THE parents of a desperately ill baby received the news they have been praying for last night when surgeons confirmed he had survived a ten-hour liver transplant operation.
Lennox Nicholson had only days to live after being born with an incurable bile duct condition.
Doctors told his parents, Simon Nicholson and Amy Robinson, from Guisborough, east Cleveland, that if a new liver could not be found, the five-month old would die on Christmas Eve.
With time running out yesterday, doctors at St James University Hospital, in Leeds, were told a donor organ had become available and immediately rushed the baby into surgery.
Last night, Steve Pollard, a member of the team that carried out the operation, gave Lennox's parents the news they had been waiting for when he said: "It's gone really well."
And he revealed how the donor liver had been used to give the gift of life to another seriously ill adult patient - at the same time.
Speaking to The Northern Echo, Mr Pollard, who is clinical director of the paediatric transplant programme at St James's, said: "It is finished now. We have got the new liver in and supplied with blood."
Mr Pollard praised the work of his colleague, Mark Stringer, who carried out the operation on Lennox and stressed the delicacy and difficulty of the operation.
He said: "Liver transplantation is complex, and children are particularly complex because their vessels are so small.
"Children are often a lot sicker than the adults we see. In Lennox's case, he was very sick and jaundiced and not much bigger than a new-born baby."
Three teams of surgeons, anaesthetists, nurses and technicians were involved in the simultaneous operations on Lennox and an un-named woman recipient.
One team prepared Lennox to receive the left lobe of the donated liver.
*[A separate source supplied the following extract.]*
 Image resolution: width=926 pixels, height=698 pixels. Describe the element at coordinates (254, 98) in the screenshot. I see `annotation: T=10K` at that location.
Another team worked on dividing the donor organ into two self-contained, viable portions, while the third team prepared the woman ready to receive the right lobe of the liver.
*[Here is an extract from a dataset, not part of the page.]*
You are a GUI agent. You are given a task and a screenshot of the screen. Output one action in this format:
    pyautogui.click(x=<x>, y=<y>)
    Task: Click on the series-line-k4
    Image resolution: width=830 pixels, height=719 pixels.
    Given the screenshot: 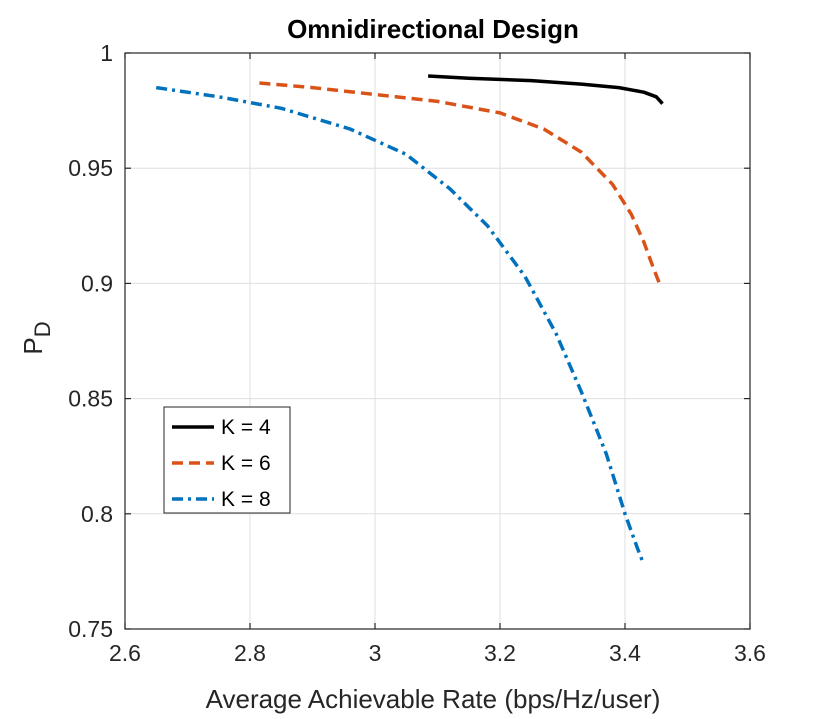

As the surgery progressed, microsurgical techniques were used to connect the new liver to Lennox's veins, arteries and bile duct.
An identical procedure was being followed in an adjoining operating theatre where the woman received her new liver.
In a statement issued last night, the West Yorkshire trust said: "The Leeds teaching hospitals can confirm that Lennox has undergone his liver transplant procedure.
"This operation has gone as well as we can expect, considering how ill Lennox was prior to the procedure.
"The next 24 to 48 hours will be crucial.
"Our thoughts are with Lennox's family, but also the family who allowed the donation to take place. Their generosity has helped save the lives of several people."
Mr Nicholson, 21, and Miss Robinson, 20, were at the hospital during the operation.
Lennox's grandmother, June Nicholson, was told the news of the transplant by her son.
She said: "We just wanted to open the door and shout out and tell everybody. We are very nervous but also very happy
"Hopefully, this potential donor has turned out to be suitable."
When Lennox was born on June 21, weighing 7lb 1oz, at Middlesbrough's James Cook University Hospital, he appeared to be healthy.
But within weeks he developed jaundice and chronic liver problems.
An eight-hour operation found his bile ducts were completely blocked.
On Saturday, Mr Nicholson said he and his partner had not given up hope that a donor would be found in time to save Lennox's life.
"We go to bed every night with butterflies, thinking this will be the night he will get his transplant," he said.